This function is a wrapper to two functions: intCriteria function in package clusterCrit, and NbClust in package NbClust. It can be used to quantitatively compare different clustering options.

Usage

evalClusters(spectra, pkg = "NbClust",
hclst = NULL, k = NULL, h = NULL, crit = "Dunn", ...)

Arguments

Value

A list giving the results, as described in intCriteria or NbClust.

Details

Both of the packages used here compute very similar quantities. For details, see the publication and respective vignettes. Package clusterCrit takes the approach in which you cluster in a separate step using whatever parameters you like, then the tree is cut either at a given height or in such a way as to produce a fixed number of groups. One or more indices are then computed. Then, you repeat this process with different clustering criteria, and compare. Package NbClust allows one to specify a range of possible number of clusters and a few other parameters and will return indices corresponding to each set options, which is somewhat more automated.

References

M. Charrad et. al. NbClust: An R Package for Determining the Relevant Number of Clusters in a Data Set. J. Stat. Soft. vol. 61 no. 6 October 2014.
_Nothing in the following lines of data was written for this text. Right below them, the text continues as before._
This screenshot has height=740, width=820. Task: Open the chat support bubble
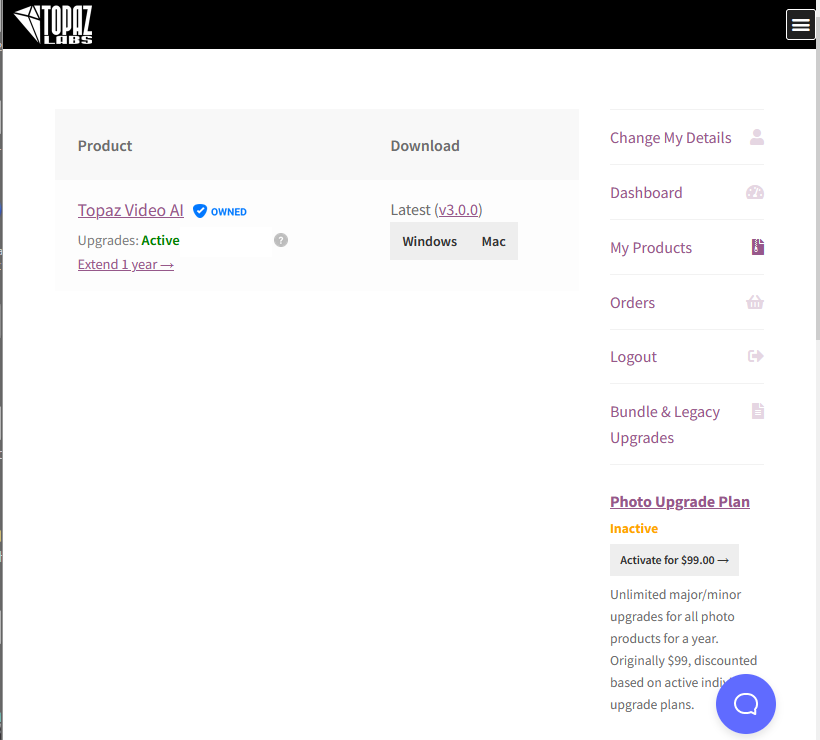[746, 704]
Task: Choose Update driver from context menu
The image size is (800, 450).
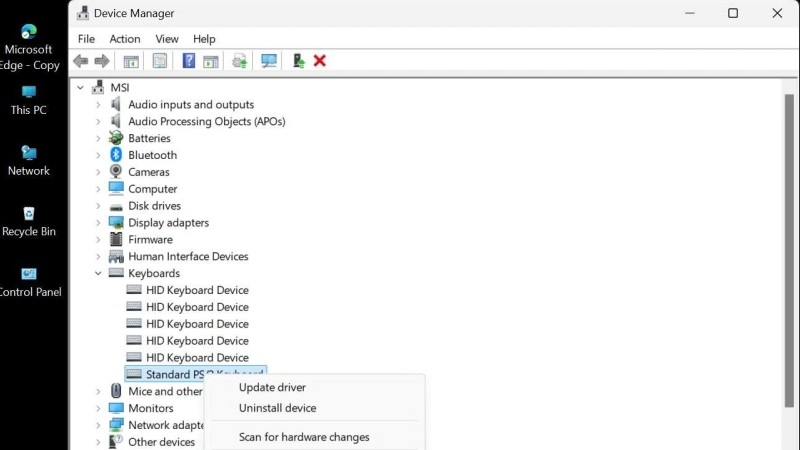Action: pos(272,387)
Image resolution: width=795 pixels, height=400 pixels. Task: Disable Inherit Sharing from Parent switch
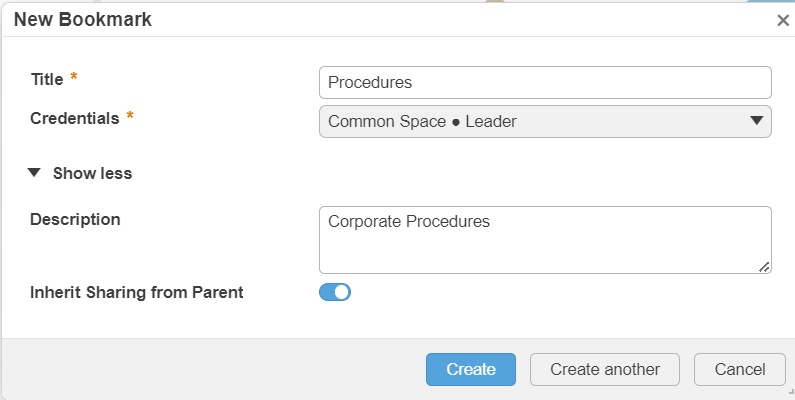click(335, 292)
https://github.com/bryanhanson/ChemoSpec

See Also

hclust for the underlying base function. hcaSpectra for HCA analysis of a Spectra object. hcaScores for HCA analysis of PCA scores from a Spectra object. plotHCA for the plotting function in ChemoSpec.

Examples

Run this code
# These are a little slow for CRAN checking
data(metMUD2)
# Using clusterCrit
res1 <- hcaSpectra(metMUD2) # default clustering and distance methods
res2 <- hcaSpectra(metMUD2, d.method = "cosine")
# The return value from hcaSpectra is a list with hclust as the first element.
crit1 <- evalClusters(metMUD2, pkg = "clusterCrit", hclst = res1[[1]], k = 2)
crit2 <- evalClusters(metMUD2, pkg = "clusterCrit", hclst = res2[[1]], k = 2)
# crit1 and crit2 can now be compared.
#
# Using NbClust
res3 <- evalClusters(metMUD2, min.nc = 2, max.nc = 5, method = "average", index = "kl")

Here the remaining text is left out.